**Exercise goal**: Starting at the first line of the rows and ending at the line that contains "[x=677, y=499]", with both included, set out the lines as a Markdown table with the columns No and Line. Number each line and omit any blank ones.

**Listed records**:
⟨

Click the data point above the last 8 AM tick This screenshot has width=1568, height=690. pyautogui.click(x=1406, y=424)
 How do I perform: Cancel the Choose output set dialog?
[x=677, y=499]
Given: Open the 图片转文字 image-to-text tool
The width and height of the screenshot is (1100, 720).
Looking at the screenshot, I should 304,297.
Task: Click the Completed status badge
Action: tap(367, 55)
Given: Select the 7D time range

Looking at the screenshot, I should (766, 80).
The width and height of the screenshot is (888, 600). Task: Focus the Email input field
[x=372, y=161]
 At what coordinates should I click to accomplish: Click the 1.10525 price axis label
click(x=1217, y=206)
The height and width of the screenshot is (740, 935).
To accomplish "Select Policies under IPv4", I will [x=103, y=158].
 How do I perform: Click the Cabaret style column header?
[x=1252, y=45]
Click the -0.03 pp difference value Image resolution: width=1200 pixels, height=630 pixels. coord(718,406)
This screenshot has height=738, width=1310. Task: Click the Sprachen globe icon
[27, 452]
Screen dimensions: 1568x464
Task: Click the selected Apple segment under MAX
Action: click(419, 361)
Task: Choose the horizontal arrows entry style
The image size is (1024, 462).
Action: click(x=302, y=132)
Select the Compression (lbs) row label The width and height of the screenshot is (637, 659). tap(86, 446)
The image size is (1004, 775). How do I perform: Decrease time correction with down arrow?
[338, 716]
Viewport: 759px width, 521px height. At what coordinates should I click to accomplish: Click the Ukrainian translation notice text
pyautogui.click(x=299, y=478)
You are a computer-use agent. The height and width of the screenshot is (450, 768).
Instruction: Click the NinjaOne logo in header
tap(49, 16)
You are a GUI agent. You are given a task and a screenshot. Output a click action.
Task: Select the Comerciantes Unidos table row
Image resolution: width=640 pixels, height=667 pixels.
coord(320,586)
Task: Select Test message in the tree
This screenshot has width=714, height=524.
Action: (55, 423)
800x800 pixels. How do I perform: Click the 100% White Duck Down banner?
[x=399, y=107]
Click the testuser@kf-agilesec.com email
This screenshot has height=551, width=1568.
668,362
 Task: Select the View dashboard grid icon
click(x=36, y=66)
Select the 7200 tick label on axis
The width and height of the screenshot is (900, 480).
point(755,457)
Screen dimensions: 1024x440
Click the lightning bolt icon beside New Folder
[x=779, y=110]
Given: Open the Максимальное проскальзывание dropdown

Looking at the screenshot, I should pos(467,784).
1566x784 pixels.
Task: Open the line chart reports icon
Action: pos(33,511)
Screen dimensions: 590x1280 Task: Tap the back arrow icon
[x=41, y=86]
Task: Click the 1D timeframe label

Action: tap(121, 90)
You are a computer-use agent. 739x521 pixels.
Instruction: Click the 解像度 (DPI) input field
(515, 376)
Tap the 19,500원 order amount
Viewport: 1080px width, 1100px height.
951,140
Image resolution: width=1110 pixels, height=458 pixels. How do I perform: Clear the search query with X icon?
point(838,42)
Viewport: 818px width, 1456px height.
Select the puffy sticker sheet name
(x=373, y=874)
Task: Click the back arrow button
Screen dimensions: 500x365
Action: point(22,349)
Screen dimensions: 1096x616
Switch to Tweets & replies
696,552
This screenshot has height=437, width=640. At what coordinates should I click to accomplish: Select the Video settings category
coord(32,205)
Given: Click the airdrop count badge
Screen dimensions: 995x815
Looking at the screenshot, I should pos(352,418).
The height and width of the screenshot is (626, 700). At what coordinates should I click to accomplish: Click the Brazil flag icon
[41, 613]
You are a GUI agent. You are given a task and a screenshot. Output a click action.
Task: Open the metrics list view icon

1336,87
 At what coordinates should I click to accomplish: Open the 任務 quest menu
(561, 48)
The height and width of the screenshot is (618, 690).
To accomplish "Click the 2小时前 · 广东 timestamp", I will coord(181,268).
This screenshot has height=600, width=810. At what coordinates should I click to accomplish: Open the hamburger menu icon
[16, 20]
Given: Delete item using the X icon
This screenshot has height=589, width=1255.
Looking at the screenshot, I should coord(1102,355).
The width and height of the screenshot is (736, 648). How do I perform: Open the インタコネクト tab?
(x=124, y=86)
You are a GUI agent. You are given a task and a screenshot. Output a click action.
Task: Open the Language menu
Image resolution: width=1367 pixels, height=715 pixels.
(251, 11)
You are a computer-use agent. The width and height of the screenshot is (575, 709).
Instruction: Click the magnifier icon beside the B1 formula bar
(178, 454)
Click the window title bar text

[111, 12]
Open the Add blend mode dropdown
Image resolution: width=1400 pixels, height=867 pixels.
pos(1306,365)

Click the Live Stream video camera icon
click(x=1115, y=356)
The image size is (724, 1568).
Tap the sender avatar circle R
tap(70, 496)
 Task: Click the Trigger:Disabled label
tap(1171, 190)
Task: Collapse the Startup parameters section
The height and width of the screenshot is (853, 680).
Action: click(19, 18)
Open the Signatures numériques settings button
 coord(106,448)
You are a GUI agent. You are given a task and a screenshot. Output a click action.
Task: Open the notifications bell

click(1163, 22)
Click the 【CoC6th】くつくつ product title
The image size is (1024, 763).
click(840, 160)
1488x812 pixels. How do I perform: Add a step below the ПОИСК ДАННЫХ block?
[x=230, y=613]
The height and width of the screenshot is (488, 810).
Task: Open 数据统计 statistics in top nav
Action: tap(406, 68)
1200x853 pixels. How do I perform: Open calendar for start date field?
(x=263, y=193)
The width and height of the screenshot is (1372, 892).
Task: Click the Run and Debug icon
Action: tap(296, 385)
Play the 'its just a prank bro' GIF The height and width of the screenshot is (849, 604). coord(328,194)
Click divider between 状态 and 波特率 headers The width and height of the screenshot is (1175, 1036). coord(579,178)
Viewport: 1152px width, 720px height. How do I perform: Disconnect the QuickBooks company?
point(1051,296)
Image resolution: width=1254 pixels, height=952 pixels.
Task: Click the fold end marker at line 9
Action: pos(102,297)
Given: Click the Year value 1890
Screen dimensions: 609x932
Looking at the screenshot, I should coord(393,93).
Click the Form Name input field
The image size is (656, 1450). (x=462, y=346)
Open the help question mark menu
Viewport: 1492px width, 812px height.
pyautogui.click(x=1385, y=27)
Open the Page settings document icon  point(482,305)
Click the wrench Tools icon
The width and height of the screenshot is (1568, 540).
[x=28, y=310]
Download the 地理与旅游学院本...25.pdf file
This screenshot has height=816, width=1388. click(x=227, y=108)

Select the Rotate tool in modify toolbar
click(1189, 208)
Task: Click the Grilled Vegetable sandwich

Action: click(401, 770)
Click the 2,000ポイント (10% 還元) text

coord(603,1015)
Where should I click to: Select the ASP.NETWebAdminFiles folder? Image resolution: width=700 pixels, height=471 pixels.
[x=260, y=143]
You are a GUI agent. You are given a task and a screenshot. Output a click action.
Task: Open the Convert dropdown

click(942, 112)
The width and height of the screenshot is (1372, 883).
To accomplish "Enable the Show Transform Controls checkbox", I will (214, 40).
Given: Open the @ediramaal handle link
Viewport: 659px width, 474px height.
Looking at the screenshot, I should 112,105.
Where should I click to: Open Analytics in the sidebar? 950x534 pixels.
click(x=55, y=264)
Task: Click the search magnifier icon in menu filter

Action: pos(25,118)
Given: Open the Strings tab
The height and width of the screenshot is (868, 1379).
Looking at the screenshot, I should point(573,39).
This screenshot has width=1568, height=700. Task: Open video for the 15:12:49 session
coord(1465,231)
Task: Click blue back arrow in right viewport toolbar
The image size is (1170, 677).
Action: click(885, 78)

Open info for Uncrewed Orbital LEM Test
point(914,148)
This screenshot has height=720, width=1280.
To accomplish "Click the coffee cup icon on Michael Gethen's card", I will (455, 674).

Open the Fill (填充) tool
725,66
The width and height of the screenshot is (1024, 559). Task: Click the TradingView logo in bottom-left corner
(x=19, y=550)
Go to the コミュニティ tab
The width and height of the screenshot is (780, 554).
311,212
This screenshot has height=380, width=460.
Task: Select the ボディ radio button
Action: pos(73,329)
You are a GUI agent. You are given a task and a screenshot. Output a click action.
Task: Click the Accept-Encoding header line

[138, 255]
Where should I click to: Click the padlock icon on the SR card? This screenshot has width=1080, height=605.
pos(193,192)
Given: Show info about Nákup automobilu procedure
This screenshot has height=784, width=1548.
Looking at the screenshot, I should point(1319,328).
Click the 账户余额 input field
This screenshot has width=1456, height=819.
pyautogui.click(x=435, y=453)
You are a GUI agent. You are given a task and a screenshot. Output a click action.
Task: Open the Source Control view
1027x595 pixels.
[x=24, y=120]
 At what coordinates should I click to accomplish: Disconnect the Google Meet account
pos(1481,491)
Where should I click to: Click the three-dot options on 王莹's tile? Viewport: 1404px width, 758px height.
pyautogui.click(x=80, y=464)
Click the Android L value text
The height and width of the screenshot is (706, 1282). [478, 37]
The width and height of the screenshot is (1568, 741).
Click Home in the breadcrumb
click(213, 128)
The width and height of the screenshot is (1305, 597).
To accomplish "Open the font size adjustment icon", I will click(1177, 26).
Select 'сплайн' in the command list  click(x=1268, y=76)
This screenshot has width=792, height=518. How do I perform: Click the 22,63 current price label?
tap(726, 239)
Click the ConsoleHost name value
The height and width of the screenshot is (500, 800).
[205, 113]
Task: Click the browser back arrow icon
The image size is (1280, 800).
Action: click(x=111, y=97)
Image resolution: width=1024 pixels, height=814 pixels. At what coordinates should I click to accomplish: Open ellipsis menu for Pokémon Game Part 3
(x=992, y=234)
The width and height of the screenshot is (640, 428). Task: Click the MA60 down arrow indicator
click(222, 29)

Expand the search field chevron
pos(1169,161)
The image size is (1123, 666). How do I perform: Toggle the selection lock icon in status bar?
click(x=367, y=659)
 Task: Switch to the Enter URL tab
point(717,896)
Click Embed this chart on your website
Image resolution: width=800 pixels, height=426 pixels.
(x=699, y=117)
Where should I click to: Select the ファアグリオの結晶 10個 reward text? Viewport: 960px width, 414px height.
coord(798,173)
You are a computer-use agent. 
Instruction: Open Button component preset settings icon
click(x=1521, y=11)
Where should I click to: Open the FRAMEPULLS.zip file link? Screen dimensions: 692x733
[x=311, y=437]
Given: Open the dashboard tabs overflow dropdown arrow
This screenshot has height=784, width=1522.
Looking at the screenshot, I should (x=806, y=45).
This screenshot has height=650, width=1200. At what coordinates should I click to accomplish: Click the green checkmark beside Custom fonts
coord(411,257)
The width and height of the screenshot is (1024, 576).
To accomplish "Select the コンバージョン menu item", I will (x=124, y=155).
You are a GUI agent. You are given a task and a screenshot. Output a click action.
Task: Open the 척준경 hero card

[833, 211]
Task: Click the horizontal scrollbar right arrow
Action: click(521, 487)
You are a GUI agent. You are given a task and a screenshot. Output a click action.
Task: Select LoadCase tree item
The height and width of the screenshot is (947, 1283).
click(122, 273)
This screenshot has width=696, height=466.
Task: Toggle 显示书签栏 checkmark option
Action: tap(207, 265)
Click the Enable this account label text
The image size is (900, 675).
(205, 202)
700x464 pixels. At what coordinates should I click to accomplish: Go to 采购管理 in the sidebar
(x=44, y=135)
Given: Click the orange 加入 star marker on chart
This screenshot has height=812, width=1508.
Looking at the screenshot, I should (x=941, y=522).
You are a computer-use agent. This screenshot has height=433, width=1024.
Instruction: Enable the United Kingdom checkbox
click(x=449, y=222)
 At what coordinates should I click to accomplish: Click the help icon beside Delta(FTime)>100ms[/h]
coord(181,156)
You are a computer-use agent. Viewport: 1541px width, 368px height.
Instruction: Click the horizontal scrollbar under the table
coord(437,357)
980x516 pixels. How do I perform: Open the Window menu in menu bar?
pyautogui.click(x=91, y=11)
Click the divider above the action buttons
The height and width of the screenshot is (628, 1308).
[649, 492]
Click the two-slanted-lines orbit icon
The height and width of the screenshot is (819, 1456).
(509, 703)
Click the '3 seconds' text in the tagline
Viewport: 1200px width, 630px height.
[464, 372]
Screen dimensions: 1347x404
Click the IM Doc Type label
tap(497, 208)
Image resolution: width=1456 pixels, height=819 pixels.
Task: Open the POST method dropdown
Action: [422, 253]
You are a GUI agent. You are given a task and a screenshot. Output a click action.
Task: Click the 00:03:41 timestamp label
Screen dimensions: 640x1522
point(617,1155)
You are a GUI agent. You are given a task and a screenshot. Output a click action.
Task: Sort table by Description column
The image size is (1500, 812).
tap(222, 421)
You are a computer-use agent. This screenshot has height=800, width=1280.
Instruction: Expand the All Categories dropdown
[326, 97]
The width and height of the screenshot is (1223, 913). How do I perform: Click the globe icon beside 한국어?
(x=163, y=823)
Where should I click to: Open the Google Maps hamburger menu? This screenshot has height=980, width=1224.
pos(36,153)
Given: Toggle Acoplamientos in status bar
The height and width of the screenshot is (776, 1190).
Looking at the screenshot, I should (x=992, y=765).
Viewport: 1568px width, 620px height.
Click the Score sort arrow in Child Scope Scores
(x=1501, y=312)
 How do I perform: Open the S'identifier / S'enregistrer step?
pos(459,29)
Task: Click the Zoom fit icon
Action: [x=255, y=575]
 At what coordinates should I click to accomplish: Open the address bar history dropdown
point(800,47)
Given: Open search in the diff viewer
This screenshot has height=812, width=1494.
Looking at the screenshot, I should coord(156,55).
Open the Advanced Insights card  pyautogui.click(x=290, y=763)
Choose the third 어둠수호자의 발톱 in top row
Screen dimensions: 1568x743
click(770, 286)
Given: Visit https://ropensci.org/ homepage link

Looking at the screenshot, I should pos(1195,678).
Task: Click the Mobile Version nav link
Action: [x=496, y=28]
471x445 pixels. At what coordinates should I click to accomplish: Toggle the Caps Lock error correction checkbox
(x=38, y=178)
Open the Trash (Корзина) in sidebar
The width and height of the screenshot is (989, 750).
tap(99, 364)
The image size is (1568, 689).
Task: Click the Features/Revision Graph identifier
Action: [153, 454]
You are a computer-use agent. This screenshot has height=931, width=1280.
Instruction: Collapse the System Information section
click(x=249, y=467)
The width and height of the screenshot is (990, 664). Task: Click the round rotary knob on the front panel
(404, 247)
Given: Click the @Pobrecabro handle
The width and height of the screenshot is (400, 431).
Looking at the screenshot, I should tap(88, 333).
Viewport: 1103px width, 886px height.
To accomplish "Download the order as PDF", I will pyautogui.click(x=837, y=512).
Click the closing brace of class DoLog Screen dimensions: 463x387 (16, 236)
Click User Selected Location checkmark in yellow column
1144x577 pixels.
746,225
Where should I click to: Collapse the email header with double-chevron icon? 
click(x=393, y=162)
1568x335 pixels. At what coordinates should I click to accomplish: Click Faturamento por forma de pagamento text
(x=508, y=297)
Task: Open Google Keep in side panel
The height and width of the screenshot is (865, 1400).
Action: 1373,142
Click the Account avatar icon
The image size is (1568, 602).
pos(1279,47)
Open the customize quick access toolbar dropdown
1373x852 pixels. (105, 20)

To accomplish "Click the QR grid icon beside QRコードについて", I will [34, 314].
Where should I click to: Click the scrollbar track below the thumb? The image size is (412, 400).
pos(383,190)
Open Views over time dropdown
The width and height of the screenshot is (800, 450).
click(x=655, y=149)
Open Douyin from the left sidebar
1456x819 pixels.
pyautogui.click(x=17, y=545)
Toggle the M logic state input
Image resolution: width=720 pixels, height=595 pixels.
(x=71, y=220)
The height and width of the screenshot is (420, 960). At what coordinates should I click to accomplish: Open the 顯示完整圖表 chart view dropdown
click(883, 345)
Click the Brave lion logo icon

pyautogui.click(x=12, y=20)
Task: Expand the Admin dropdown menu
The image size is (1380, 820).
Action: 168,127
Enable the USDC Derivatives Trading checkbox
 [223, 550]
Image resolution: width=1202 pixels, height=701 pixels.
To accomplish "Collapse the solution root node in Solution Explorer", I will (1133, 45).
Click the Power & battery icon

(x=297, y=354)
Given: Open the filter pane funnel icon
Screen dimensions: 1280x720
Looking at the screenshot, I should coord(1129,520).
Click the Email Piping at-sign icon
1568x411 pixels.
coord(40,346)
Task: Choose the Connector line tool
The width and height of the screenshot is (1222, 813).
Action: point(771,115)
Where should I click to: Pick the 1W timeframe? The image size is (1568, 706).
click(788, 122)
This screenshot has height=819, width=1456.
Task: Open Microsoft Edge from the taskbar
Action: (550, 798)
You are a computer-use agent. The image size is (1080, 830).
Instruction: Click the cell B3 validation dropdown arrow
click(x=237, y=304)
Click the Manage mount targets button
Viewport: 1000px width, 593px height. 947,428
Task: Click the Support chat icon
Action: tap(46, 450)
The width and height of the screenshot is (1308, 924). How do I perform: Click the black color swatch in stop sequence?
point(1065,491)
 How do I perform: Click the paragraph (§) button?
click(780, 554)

⟩

**Result**:
| No | Line |
|---|---|
| 1 | Click the data point above the last 8 AM tick This screenshot has width=1568, height=690. pyautogui.click(x=1406, y=424) |
| 2 |  How do I perform: Cancel the Choose output set dialog? |
| 3 | [x=677, y=499] |